El Mito de Atapuerca. Orígenes, Ciencia, Divulgación

"El Mito de Atapuerca. Orígenes, Ciencia, Divulgación" by Oliver Hochadel
Edicions UAB, Bellaterra, 2013.

"Atapuerca" has changed from a virtually unknown name to acquire a triumphant resonance: the excavations carried out have found the world's largest accumulation of hominid fossils. The project leaders have erected an entire popularization industry that includes dozens of popular-science-books, television documentaries, exhibitions, its own Museum of Human Evolution in Burgos... This context, and not only the antiquity and importance of fossils, explains how Atapuerca became the new beginning of Spanish history. This book, based on detailed knowledge of the history of the excavations and its scientific relevance, combines a rigorous approach and an unusual entertaining narrative. "El mito de Atapuerca" tells the forging of this "myth" and helps us to understand the mechanisms of how scientific knowledge circulates and receives widespread recognition.
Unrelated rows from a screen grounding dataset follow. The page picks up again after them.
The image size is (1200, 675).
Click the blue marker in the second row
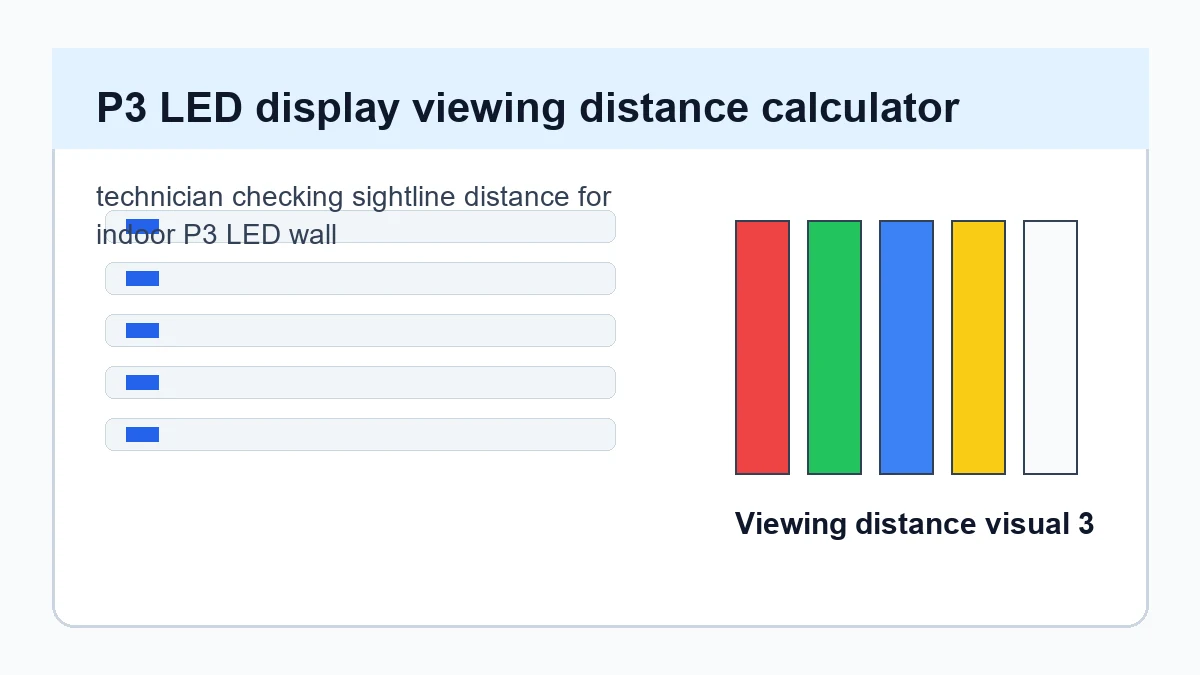click(142, 278)
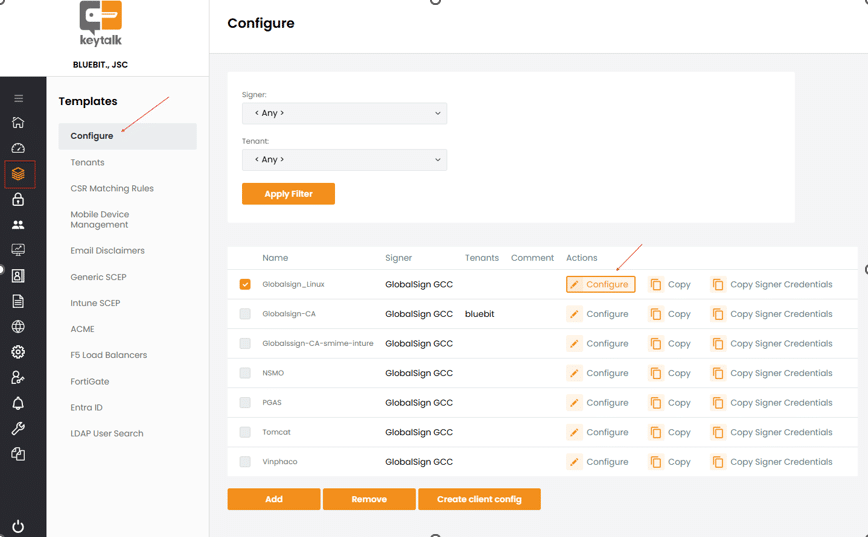
Task: Select the orange templates layers icon
Action: point(18,174)
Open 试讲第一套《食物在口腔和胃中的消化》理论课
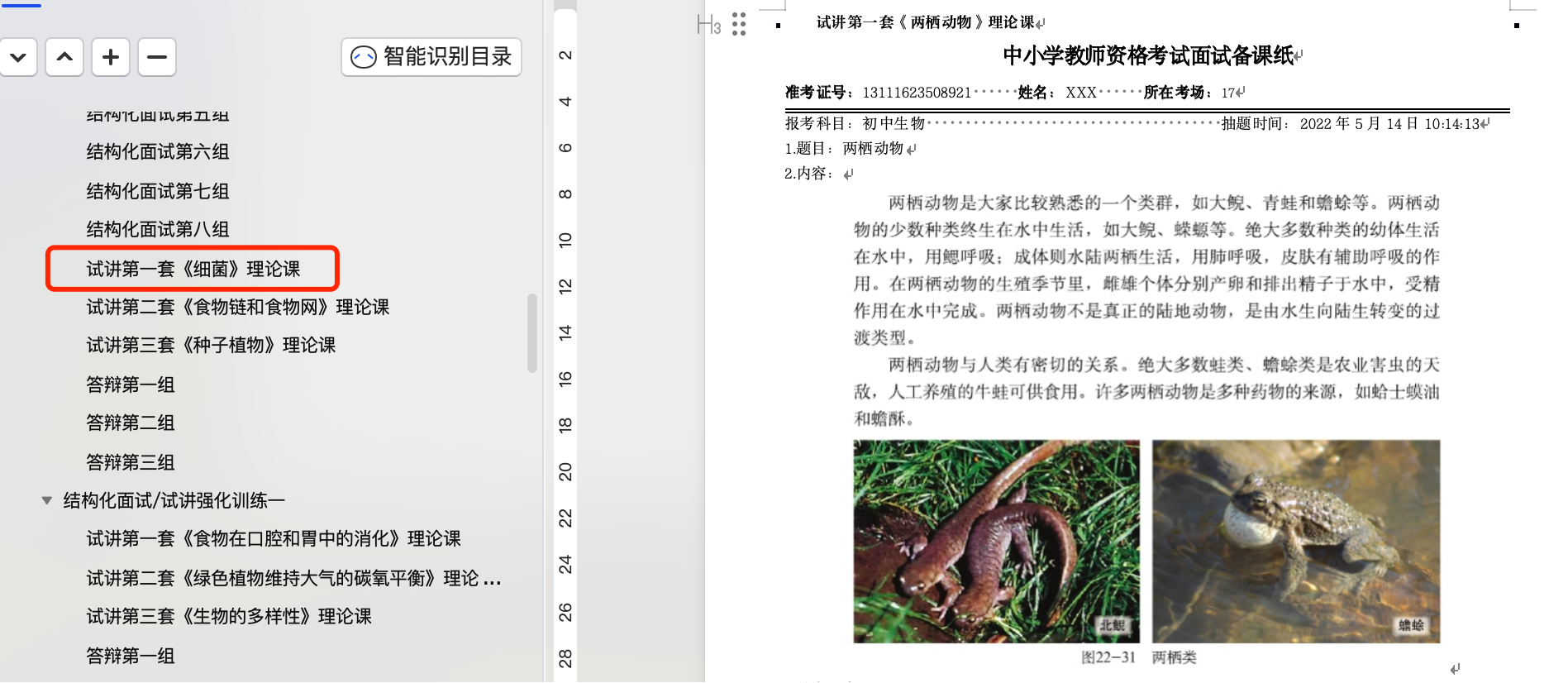 click(273, 538)
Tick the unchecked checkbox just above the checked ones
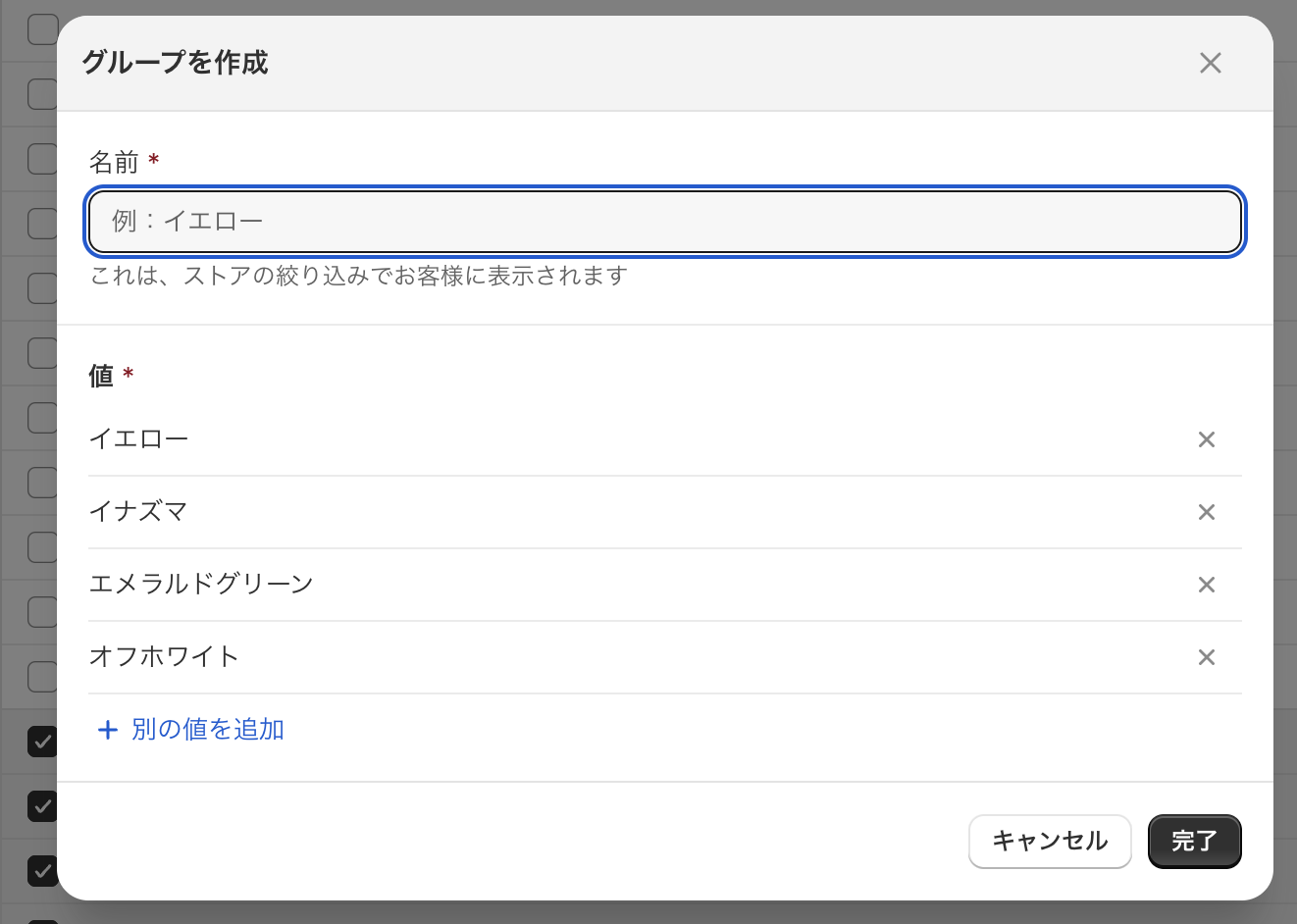 (x=41, y=677)
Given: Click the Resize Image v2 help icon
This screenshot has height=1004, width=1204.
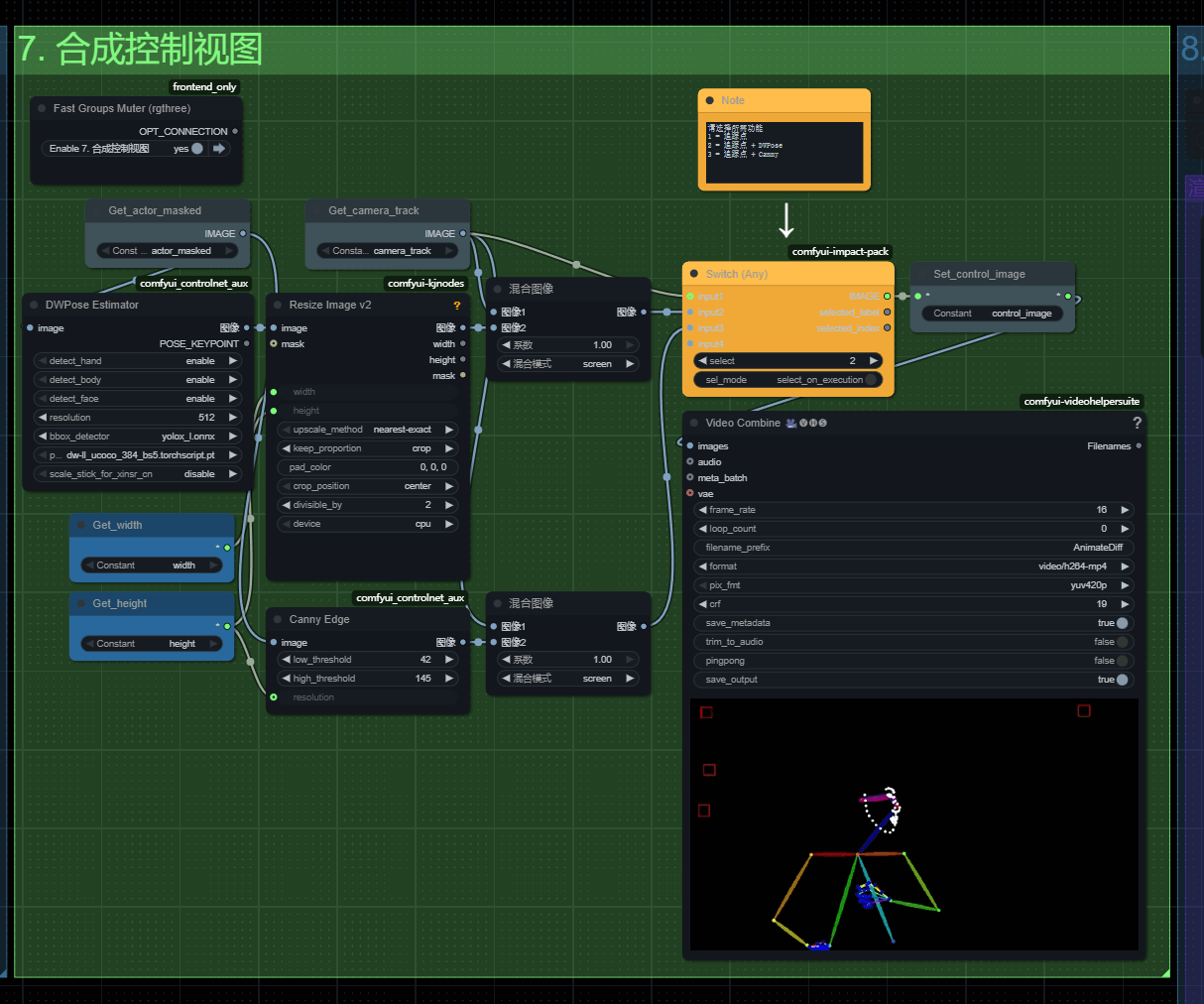Looking at the screenshot, I should click(457, 306).
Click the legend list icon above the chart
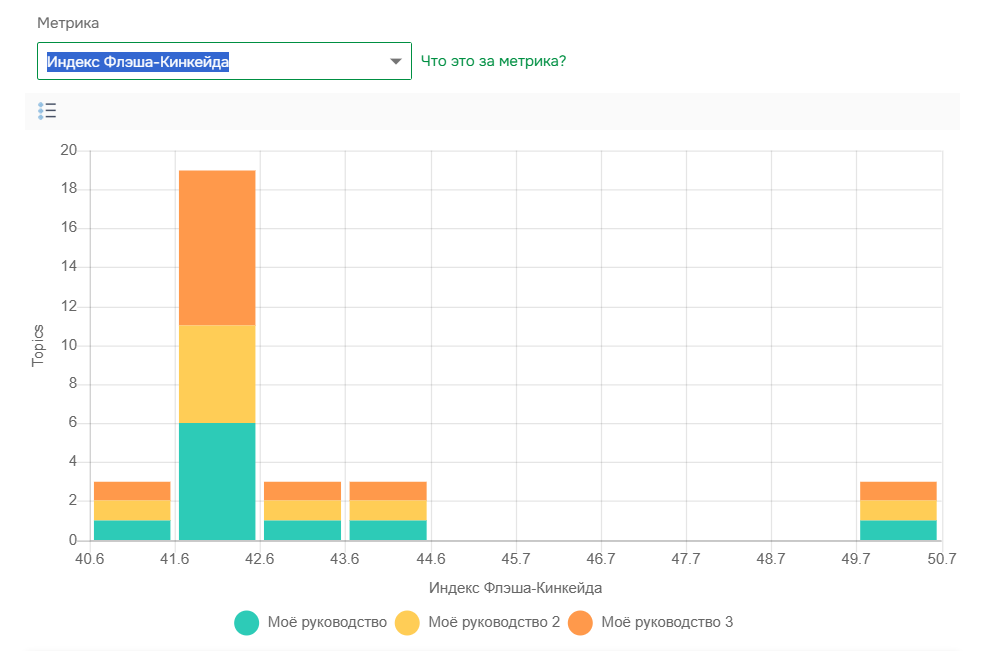The height and width of the screenshot is (651, 984). 47,111
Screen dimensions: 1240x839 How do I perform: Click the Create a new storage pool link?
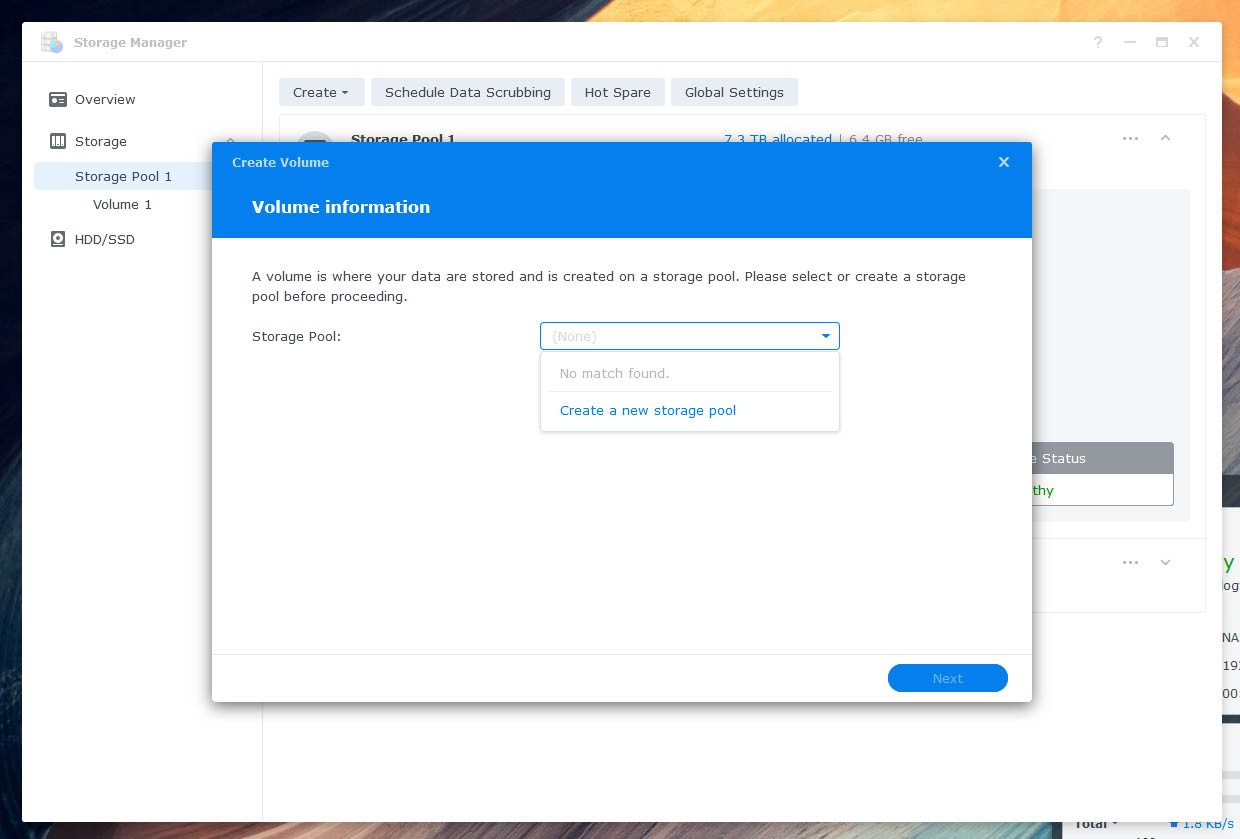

Oliver Hochadel (Bruchsal, Germany 1968) is a historian of science and a tenured researcher at the Institución Milà y Fontanals of the CSIC in Barcelona. His main research focus is the interaction between science and its publics in historical perspective. He has published widely on electricity as a science of spectacle in the enlightenment, on the zoological garden in the nineteenth century as a space for research and on contemporary human-origins research. For the last nearly twenty years he has also worked as a science journalist.